Ma le ombre della notte, ormai incombente, stanno per avvolgere ogni cosa. Perché quest’errare non divenga, oltre che vano, anche pregiudizievole alla nostra incolumità, decidiamo di fermarci sul bordo dell’altopiano.
Ci troviamo in prossimità della quota 800 (non introdotta nella carta) presso un annoso leccio, sotto il quale montiamo celermente la piccola e leggera tenda da trekking, destinata ai bivacchi d’emergenza. Qui ci accampiamo, predisponendoci ad una frugale cena. Sotto di noi discendono verso il basso forre scure e scoscese, ammantate da una fitta selva.
L’indomani mattina con la luce del giorno non ci viene difficile localizzare, non molto distante, il sospirato ovile ove avremmo dovuto trascorrere la notte, che tuttavia si rivela un vero e proprio ammasso di ruderi inabitabili, costituito dagli informi ruderi di due vicine capanne!
Attraversiamo luoghi che verosimilmente non hanno mai conosciuto orma umana
La visione di quest’altro insediamento pastorale in rovina ci fa riflettere sul fatto che in questo mondo supramontano, isolato e solitario, arido ed impietoso alberga una natura matrigna, che niente accorda all’uomo se non a prezzo di fatiche e di sacrifici inimmaginabili; ma che soprattutto tende a riappropriarsi di quel poco che concede: una verità cruda che i caprai-eremiti dei Supramontes ben conoscevano ed ancora, in parte, conoscono.

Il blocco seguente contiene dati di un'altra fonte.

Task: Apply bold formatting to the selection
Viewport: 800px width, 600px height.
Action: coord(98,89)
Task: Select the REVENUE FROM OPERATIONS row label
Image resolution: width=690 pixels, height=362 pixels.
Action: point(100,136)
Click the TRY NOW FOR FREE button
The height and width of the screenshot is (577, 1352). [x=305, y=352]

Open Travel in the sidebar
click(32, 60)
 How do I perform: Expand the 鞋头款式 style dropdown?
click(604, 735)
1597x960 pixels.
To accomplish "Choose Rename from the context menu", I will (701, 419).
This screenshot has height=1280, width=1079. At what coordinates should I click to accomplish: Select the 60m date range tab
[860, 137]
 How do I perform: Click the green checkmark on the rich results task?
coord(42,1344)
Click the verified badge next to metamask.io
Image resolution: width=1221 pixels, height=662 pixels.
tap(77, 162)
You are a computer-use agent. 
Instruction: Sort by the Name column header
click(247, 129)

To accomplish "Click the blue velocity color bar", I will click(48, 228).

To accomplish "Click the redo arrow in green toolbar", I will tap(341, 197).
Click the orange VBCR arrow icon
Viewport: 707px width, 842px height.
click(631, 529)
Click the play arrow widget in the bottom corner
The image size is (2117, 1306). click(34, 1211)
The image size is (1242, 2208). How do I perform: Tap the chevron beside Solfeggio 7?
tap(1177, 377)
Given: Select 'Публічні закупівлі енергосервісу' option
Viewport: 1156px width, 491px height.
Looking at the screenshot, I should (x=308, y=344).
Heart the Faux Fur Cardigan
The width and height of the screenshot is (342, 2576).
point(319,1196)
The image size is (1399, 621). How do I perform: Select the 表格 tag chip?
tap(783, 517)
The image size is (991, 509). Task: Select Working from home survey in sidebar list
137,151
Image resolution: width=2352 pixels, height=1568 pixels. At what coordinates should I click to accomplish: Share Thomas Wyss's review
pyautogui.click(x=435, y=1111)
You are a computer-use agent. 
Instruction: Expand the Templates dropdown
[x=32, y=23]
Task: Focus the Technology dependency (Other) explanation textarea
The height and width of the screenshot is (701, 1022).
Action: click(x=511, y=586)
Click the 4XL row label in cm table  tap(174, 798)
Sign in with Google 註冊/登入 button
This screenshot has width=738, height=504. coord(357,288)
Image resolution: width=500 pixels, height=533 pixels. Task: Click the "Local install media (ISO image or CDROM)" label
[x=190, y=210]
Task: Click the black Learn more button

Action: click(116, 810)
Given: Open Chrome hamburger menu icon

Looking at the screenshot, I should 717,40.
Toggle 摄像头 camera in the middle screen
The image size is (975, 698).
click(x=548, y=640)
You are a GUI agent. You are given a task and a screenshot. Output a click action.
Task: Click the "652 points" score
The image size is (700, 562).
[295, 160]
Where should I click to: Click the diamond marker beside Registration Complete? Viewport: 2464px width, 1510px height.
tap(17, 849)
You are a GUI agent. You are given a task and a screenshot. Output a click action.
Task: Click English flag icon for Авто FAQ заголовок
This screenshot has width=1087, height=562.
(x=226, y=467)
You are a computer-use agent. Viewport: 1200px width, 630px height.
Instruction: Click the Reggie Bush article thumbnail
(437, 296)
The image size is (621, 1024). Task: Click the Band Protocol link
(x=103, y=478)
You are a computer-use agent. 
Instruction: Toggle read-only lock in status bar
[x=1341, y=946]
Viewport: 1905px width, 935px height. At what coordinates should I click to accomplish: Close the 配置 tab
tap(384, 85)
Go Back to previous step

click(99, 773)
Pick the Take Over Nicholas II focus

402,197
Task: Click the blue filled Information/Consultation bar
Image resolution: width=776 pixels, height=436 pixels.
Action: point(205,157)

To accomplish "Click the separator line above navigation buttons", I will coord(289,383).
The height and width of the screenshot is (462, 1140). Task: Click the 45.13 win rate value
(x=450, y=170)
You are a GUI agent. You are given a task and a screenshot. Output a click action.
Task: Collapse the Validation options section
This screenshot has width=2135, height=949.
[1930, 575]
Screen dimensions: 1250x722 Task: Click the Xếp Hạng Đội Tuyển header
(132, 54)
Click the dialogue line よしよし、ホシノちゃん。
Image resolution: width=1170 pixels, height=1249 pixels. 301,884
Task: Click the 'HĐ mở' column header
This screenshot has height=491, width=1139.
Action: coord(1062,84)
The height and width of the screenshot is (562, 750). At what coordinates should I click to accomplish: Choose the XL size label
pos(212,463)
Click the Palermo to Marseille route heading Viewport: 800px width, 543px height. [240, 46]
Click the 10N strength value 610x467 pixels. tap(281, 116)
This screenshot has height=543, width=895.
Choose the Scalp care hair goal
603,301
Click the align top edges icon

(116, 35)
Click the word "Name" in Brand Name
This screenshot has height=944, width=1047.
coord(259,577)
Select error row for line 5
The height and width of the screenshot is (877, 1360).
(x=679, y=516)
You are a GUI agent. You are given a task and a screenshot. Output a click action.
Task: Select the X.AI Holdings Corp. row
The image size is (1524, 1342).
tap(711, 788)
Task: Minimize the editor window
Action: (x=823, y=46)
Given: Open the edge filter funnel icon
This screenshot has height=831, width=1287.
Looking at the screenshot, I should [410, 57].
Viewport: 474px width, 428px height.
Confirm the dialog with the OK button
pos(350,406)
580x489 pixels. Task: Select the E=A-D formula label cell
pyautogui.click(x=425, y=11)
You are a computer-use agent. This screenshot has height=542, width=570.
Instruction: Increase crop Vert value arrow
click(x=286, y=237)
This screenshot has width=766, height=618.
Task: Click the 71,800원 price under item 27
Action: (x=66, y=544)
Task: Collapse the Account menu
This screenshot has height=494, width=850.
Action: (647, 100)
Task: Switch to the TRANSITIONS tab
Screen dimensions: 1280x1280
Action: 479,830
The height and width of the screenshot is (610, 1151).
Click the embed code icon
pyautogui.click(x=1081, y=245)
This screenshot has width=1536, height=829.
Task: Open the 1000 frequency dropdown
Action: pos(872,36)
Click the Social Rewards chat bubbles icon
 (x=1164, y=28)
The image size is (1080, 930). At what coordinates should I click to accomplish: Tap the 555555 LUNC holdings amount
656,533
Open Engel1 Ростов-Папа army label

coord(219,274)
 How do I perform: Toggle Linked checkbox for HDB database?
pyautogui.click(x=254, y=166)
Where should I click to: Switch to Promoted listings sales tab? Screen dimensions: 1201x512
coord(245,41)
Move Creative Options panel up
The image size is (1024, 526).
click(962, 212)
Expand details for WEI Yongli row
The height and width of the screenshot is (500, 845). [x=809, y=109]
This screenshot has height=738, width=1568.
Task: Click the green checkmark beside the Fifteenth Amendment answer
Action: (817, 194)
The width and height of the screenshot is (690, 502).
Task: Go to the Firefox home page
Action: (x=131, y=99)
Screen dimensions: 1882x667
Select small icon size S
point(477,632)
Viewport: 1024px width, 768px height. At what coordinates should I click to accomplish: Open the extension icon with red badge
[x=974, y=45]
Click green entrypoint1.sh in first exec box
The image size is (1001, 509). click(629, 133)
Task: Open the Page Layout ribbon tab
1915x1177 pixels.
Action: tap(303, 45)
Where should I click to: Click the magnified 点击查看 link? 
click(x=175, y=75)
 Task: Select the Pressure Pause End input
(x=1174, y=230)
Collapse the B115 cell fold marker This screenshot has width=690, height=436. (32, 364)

Dai resti del rustico ed antico rifugio, anche questo visibilmente abbandonato da chissà quanto tempo, facciamo a ritroso il cammino per circa ottocento metri, sino ad incrociare in prossimità della curva di livello, posta a quota 700, l’inizio d’una valletta in accentuata discesa e senza nome, che si configura come un ramo secondario, confluente ad un canyon, denominato Còdula de Pala Grùssa (Vallone del Grosso Costone Montuoso).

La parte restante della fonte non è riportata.